# Questions regarding new route to Phenyl acetone, from ramberg Backlund reaction.



## Jack (Nov 20, 2021)

While reading Erowid (https://erowid.org/archive/rhodium/chemistry/phenylacetone.html) A pathway stood out which was a wittig reaction between benzaldehyde and the triphenylphosphonium salt of alpha chloro ethyl methyl ether, the product of this reaction is an enol methyl ether which can be reacted with hydrochloric acid to form the ketone.
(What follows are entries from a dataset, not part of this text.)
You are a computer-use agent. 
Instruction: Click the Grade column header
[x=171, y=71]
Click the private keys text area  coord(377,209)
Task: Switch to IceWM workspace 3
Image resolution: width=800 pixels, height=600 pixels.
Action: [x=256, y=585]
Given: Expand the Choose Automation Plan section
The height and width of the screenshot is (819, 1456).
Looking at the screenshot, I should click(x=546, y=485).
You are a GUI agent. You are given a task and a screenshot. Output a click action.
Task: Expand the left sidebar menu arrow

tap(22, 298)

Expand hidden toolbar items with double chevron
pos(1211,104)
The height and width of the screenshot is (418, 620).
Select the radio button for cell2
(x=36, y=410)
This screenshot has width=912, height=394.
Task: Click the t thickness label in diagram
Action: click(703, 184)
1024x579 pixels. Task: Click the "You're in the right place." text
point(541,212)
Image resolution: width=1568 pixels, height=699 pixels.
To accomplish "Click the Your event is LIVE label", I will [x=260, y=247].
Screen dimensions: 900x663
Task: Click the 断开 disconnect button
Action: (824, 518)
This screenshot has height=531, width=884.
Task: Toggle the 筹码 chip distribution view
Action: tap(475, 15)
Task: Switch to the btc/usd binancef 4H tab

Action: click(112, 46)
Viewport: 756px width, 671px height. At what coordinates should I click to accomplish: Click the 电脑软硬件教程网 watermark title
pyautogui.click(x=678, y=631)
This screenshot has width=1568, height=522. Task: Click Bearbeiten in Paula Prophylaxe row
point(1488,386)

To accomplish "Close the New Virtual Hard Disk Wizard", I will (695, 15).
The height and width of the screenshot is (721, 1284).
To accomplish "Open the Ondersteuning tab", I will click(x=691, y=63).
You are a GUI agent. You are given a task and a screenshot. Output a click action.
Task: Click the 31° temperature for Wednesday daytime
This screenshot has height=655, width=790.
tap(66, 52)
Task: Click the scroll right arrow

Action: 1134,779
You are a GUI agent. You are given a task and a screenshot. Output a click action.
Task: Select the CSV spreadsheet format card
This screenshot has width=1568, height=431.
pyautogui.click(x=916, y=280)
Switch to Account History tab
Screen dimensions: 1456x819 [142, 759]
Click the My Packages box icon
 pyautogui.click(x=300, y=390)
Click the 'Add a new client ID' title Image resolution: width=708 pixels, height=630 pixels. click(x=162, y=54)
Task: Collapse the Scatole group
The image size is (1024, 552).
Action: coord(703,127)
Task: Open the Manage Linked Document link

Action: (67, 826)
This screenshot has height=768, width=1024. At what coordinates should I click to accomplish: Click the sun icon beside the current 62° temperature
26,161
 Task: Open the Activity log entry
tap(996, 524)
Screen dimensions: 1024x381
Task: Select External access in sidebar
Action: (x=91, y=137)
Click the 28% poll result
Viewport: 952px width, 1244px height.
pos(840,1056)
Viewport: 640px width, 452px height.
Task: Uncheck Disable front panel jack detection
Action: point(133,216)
The conditions of this reaction that make it unpractical is that potassium tert butoxide, and triphenyl phosphine are exotic reagents, however it is known that alpha chloro sulfones can be reacted with a base such as alkali metal hydroxides to form an episulfone which is extruded to form an alkene (https://en.wikipedia.org/wiki/Ramberg–Bäcklund_reaction). Alpha halo ethers are easily made from symmetrical acetals in this case dimethoxyethane the acetal of acetaldehyde (http://www.orgsyn.org/demo.aspx?prep=v84p0102) and then in presence of supposedly non nucleophilic bases such as Hünig's base, could be reacted with benzyl mercaptan to form a thiol ether. It is known that thio ethers can be oxidised easily to sulfones with the use of bleach and the sulfone can then be chlorinated with some chlorinating agent (https://doi.org/10.1080/00304949609356529). However I have not been able to find a reference of a ramberg backlund reaction which produces enol ethers other than when said enol ether is cyclic (https://sci-hub.hkvisa.net/10.1002/1099-0690(200204)2002:7<1305::aid-ejoc1305>3.0.co;2-0). It is also known that if an epoxide is beside the sulfone an allylic alcohol is produced (https://sci-hub.hkvisa.net/https://doi.org/10.1016/S0040-4039(97)00507-8). If anybody could help me find information pertaining to this reaction their help would be greatly appreciated.

Images: Enol ether (E)-(2-methoxyprop-1-en-1-yl)benzene, http://linx4f75phtm63mxalb2wtspofcodku5lwofiyoupda4n4uc6cfjuzid.onion/nflvbqrt.png
alpha chloro ethyl methyl ether, http://linx4f75phtm63mxalb2wtspofcodku5lwofiyoupda4n4uc6cfjuzid.onion/dvxeeir2.png
The sulfone, http://linx4f75phtm63mxalb2wtspofcodku5lwofiyoupda4n4uc6cfjuzid.onion/y8u79ffx.png


----------



## William Dampier

Long way and exp. Metal alkooxide not a problem in China (solutions). If u have benzaldehyde, chloroether and Me-oxide best way will be the Darzen reaction.


----------